Luchando

Lucho por los sentimientos con la fuerza de un coloso, muy consciente y enterado que el amor es caprichoso.

miércoles, 8 de mayo de 2013

Pasados

Como cada noche desde hace tiempo..
Me tumbo en la cama y no puedo evitar pensar y recordar.
Los buenos tiempos, en los que era feliz, no me preocupaba de nada, pues tenía quien me esperaba, quien se preocupaba por mi y me quería.
Ahora solo tengo el vacio de un recuerdo que cada vez se desvanece más.
El año pasado se fue mi gran apoyo, una persona a la que quería como a la hermana mayor que nunca tuve, que me daba el mejor consejo y que siempre tenía una sonrisa preparada para cualquier ocasión.
También este año se fue la persona que ocupó el cien por cien de mi vida, mis ganas y mi alegría, la razón por la que me levantaba cada dia, la persona que más me apoyó cuando ella se fue, se convirtió en mi mejor amigo, mi novio ya lo era, pensamos en un futuro juntos mientras me sacaba de mi dolor, me respaldaba... Y ahora no queda nada...
Unas pocas fotos, mensajes antiguos que al leerlos me hacen revivir lo que sentía en el momento, pero luego caigo en que nada volverá a ser igual. Que los que se han marchado ya no vuelven, y los que quedamos somos los que perdemos.
Mis ganas de vivir han ido en decadencia a medida que pasan los días, preguntandome a diario si realmente me merece la pena seguir aquí, si mi sitio no está en otra parte, si soy yo la que tiene que irse y no los demás.
Dejar de sufrir, remontar el vuelo, vivir con ganas y no por costumbre.
Respiro porque es un gesto automático, al igual que mirar el móvil y esperar su mensaje, ese mensaje que no llegará nunca, ese mensaje...

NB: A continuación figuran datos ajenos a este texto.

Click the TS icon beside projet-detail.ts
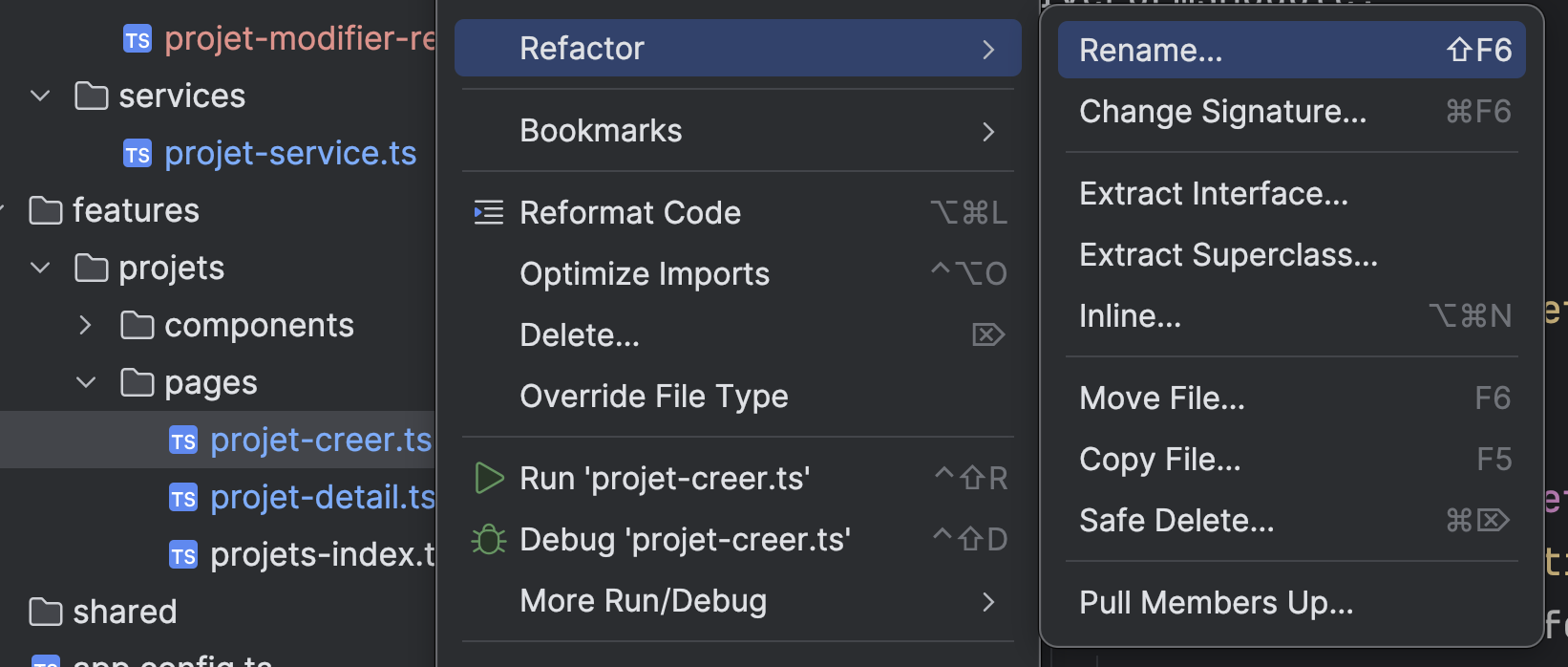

Como cada noche me acuesto llorando, me duelen las cicatrices que me ha dejado el pasado, que son de esas que con el tiempo sólo se disimulan pero no desaparecen, son de esas que se abren a cada instante en el que no desconecte la mente.

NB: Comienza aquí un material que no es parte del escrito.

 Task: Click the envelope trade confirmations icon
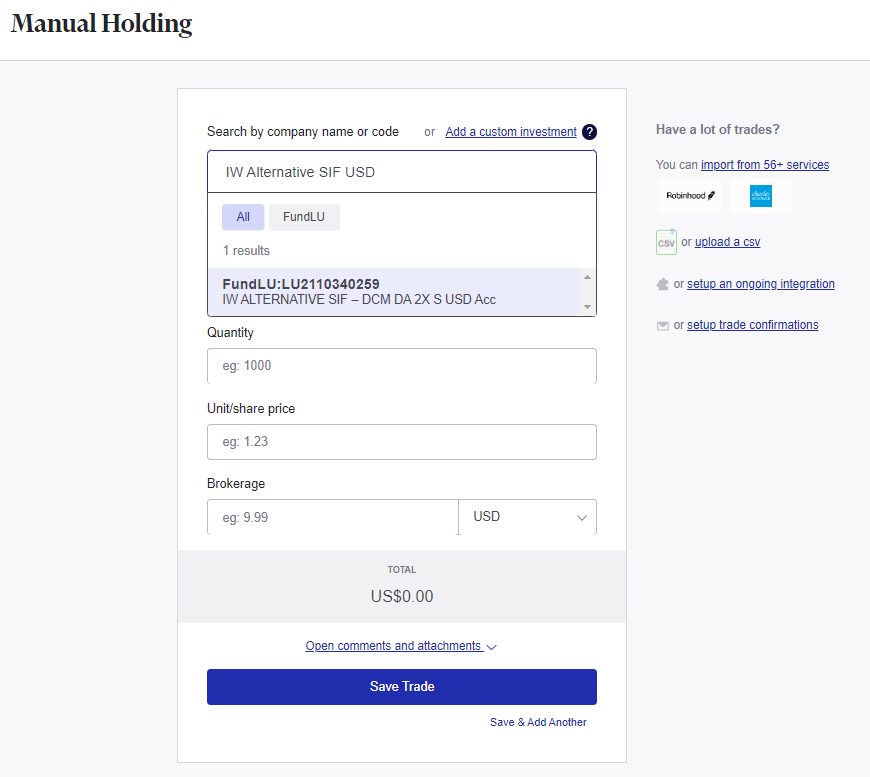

Y lloro y llorare y pasará el tiempo y lo seguiré haciendo, buscando el triste destino que acompañe a mi vida, quiero conservar los pocos recuerdos que me quedan, y no perderlos, recordar que esas cicatrices han pasado por algo y no han sido en vano.

Por ella. Por mí. Por ellos. Por los que hemos quedado y seguimos sufriendo.